2002 yılında öyle olmadı mı? İktidarda DSP-ANAP-MHP iktidarı vardı; erkene alınan seçimde halk yalnız AK Parti’yi iktidara taşımadı, aynı zamanda iktidarın her üç ortağını sandığa gömdü de…
İlk seçimde mi olur, yoksa 2053’te mi, bilemem, ancak bir gün şimdiki iktidarın da yerini farklı bir kadroya bırakacağını biliyorum. Hiçbir iktidar sonsuza kadar yerinde kalamıyor çünkü.
İktidara gelmek isteyenlerin, her şeyden önce, oylarıyla iktidarı belirleyen halka yalnızca yönetimdeki kadronun başarısızlığını anlatmakla yetinmeyip, ülkeyi daha iyi yönetecekleri konusunda halkı ikna etmeleri de gerekiyor.
Sorun şu soruda yatıyor: İktidar cephesinin temel bazı alanlarda sürekli sergilediği yanlışlıkları vurgulamakta ve başarısızlığı anlatmakta şimdilerde fazla zorlanmamaya başladığı görülen muhalefet cephesi, AK Parti iktidardan gittiğinde ülkenin durumunun daha iyi olacağı konusunda halka yeterince güven verebiliyor mu?

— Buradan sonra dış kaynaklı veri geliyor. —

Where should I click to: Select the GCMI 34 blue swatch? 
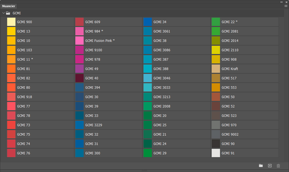tap(148, 22)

AK Parti 2002’de halka bu güveni verebildiği, kendi kadrosunun ülkeyi ileriye götürebileceğine insanları ikna edebildiği için iktidara gelebilmişti.
Sonrasında yapılan her seçimde “Muhalefete oy verip onları iktidar yaparsanız işler kötüye gider” mesajını iletebildiğinden yerini kaybetmedi. 7 Haziran 2015 seçimi hariç.
Muhalefet cephesi ‘7 Haziran 2015 – 1 Kasım 2015’ seçimlerinin röntgenini çekerek bu tezimi test edebilir.
7 Haziran seçiminde oyu yüzde 40’a düşmüş ve bu yüzden Meclis çoğunluğunu yitirmişti AK Parti; beş ay sonra yapılan 1 Kasım seçiminde ise kaybettiklerinin üzerine ekleyerek iktidarını pekiştirmeyi başarabildi.
Ne oldu da güveni kaybetti iktidar, arada ne oldu da kaçanlar tekrar AK Parti çatısı altına koştular?
Siyasetin hakemi
Fenerbahçe’de de benzer bir sorun yaşanıyor.
Oysa sahada Ali Koç yok, Emre Belözoğlu da oyuncu değil artık, kendisi gol atarak takımı galibiyete taşıyamaz. Sahada 11 oyuncu, kenarda yedekler var ve maçın sonucunu belirleyen de onlar…
Bir dizi yanlış karar takımı bugünkü duruma getirdi. Teknik sorumluluğu üstleneceği güne tam hazır hale gelmeden Emre Belözoğlu’na görev verilmesi, bu karar da bu yıl şampiyonluğu kazandırmazsa, elde seçenek bırakmıyor.
Futbol bile fazla hata kaldırmıyor; umarım Emre takıma ruh aşılamayı becerir ve FB taraftarına bu yıl şampiyonluk yaşatır.
Siyaset ise büyük hataların hiç affedilmediği bir alan. Siyaset alanında yer alanların oyunu mümkün olduğu kadar az hatalı oynaması şart.
Futbolda yöneticiler sahada kaybedince hakemleri suçlayarak sonuç alabileceklerini sanıyorlar; oysa skoru hakem değil oyuncuların performansı belirliyor. Hakeme rağmen de maç kazanılır.
Hakem siyasette halktır, bu da unutulmamalı. Halkı suçlayarak bir yere varılmaz.